We were also interested in visualizing the relationship among time course pairs, which exhibited nonlinear differences between patients and controls, Figure 5 demonstrates the differences in joint distribution between healthy controls and schizophrenia patients for the five pairs showing the largest group differences. Values increases from left to right and down to up. Panel a shows the difference in the joint distribution of the 26th and 6th components. The 26th component belongs to cognitive control (CC) 6th component is in the auditory (AUD) domain. Panel b is the joint distribution difference of the 44th and 13th components. The 44th component is in default mode (DM), and the 13th component is in the visual (VIS) domain. Panel c represents the joint distribution difference of the 7th and 16th components. The 7th component is auditory (AUD), and the 16th component is visual (VIS). Panel d illustrates the difference in the joint distribution of the 14th and 7th components, and Panel e exhibits the joint distribution of the 14th and 17th components. Both 14th and 17th components belong to the visual (VIS) domain. Panels b, d, and e share some similarities, including a negative relationship between the two components.

In Figure 5a, we can observe controls spend more time in the low level of auditory component #6 relative to SZ regardless of the values of the 26th component. From Figure 5b, healthy controls are considerably more active in both the default mode network (#44) and a visual component (#13) than in SZ. In Panel c, we notice healthy controls show less activity in both auditory (#7) and visual (#16) components compared to SZ. From Figure 5d,e, it can be interpreted those healthy controls show a higher level of activation in visual (#14) components relative to a more posterior visual (#17) and an auditory (#7) component than do the patients.
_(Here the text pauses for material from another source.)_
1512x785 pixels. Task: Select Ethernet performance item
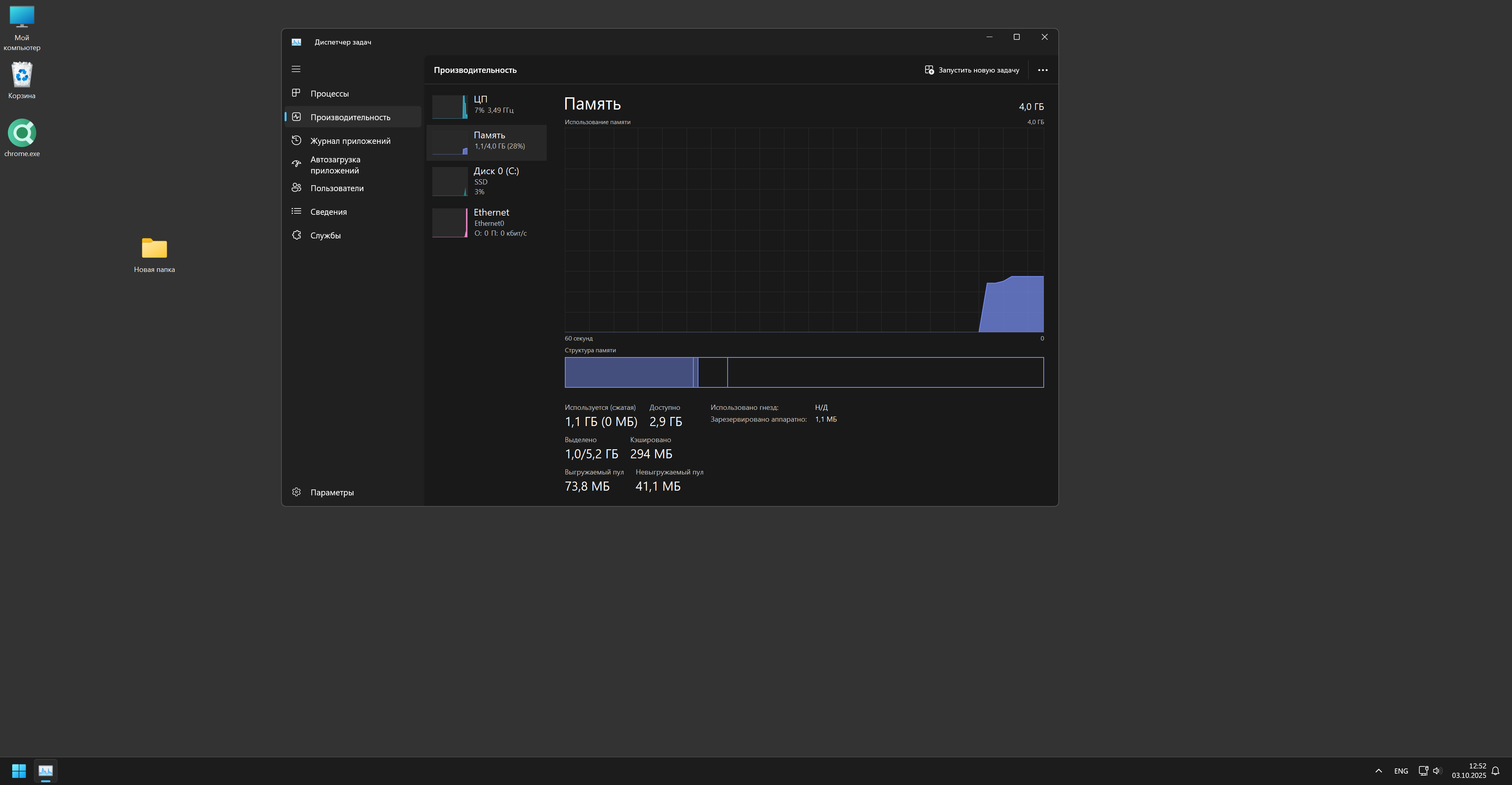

For these five pairs, nonlinear FNC shows hyper-connectivity compared to SZ, that is the nonlinear part of two distributions has more dependency in HC. However, the plot of group differences in the joint distribution can illustrate how two pairs that show high dependence in HC can be differently distributed in SZ. Panels b,d and e shows healthy controls are mostly in the higher levels of activation (red color is dragged to the upper corner and blue to the down left). In contrast, Panel c shows healthy controls tend to show lower activation levels (red is dragged to the lower left and blue to the upper right).